A model independent approach to the study of structure growth in $f(R)$ gravity

TL;DR

This paper introduces a model-independent method to analyze the background and growth of matter perturbations in f(R) gravity models that replicate ΛCDM expansion, using cosmography and dimensionless variables.

Contribution

It develops a novel, model-independent framework for studying f(R) gravity's background and perturbation growth without specifying the f(R) function.

Findings

The method accurately reproduces ΛCDM-like background evolution.

Comparison shows the quasi-static approximation closely matches exact growth for certain models.
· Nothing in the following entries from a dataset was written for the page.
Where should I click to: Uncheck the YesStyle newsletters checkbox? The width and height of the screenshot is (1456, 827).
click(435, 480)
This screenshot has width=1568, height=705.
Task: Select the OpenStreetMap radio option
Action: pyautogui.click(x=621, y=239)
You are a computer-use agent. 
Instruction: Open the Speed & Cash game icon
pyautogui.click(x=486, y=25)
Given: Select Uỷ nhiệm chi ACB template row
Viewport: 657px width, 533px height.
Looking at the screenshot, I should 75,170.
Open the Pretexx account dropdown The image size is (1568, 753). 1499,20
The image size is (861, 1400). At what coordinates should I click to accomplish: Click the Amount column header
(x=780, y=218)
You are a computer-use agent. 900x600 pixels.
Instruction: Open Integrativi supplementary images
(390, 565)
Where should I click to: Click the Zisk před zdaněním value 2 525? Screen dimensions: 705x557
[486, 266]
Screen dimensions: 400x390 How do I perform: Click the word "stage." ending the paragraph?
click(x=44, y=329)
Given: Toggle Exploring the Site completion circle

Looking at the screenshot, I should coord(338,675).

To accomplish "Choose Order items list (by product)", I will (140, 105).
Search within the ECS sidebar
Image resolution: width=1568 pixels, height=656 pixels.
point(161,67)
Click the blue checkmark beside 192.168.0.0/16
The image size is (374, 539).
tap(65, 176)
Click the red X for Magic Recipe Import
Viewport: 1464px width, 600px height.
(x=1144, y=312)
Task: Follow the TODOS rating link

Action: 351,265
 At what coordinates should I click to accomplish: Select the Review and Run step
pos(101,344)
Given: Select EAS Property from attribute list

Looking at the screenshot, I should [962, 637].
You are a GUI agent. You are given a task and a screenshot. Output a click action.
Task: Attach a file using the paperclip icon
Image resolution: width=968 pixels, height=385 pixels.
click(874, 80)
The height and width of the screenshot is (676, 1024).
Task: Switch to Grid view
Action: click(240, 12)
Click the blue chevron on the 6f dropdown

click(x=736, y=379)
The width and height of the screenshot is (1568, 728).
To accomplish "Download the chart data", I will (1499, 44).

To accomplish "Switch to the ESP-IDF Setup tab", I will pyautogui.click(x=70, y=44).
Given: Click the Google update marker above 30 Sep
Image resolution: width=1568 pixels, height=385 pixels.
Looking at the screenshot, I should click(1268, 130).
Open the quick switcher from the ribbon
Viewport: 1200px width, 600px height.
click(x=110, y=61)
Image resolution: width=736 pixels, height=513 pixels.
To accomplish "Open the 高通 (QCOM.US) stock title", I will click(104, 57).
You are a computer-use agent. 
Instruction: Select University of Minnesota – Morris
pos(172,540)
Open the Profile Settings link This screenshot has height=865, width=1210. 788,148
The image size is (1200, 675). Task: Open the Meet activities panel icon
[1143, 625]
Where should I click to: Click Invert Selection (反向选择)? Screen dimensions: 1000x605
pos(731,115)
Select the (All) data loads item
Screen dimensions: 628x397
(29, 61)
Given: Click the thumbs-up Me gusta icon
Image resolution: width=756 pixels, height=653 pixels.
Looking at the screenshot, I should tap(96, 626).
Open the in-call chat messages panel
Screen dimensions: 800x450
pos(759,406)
The approach validates using cosmography to test modified gravity theories.

Abstract

Over the last decade, much attention has been given to the study of modified gravity theories to find a more natural explanation for the late-time acceleration of the Universe. Particular attention has focused on the so-called $f(R)$ dark energy models. Instead of focusing on a particular f(R) model, we present a completely model-independent approach to study the background dynamics and the growth of matter density perturbations for those f(R) models that mimic the $\Lambda$CDM evolution at the background level. We do this by characterising the dynamics of the gravitational field using a set of dimensionless variables and using cosmography to determine the expansion history. We then illustrate the integrity of this method by fixing the cosmography to be the same as an exact $\Lambda$CDM model, allowing us to test the solution. We compare the exact evolution of the density contrast and growth index with what one obtains from various levels of the quasi-static approximation, without choosing the form of $f(R)$ dark energy.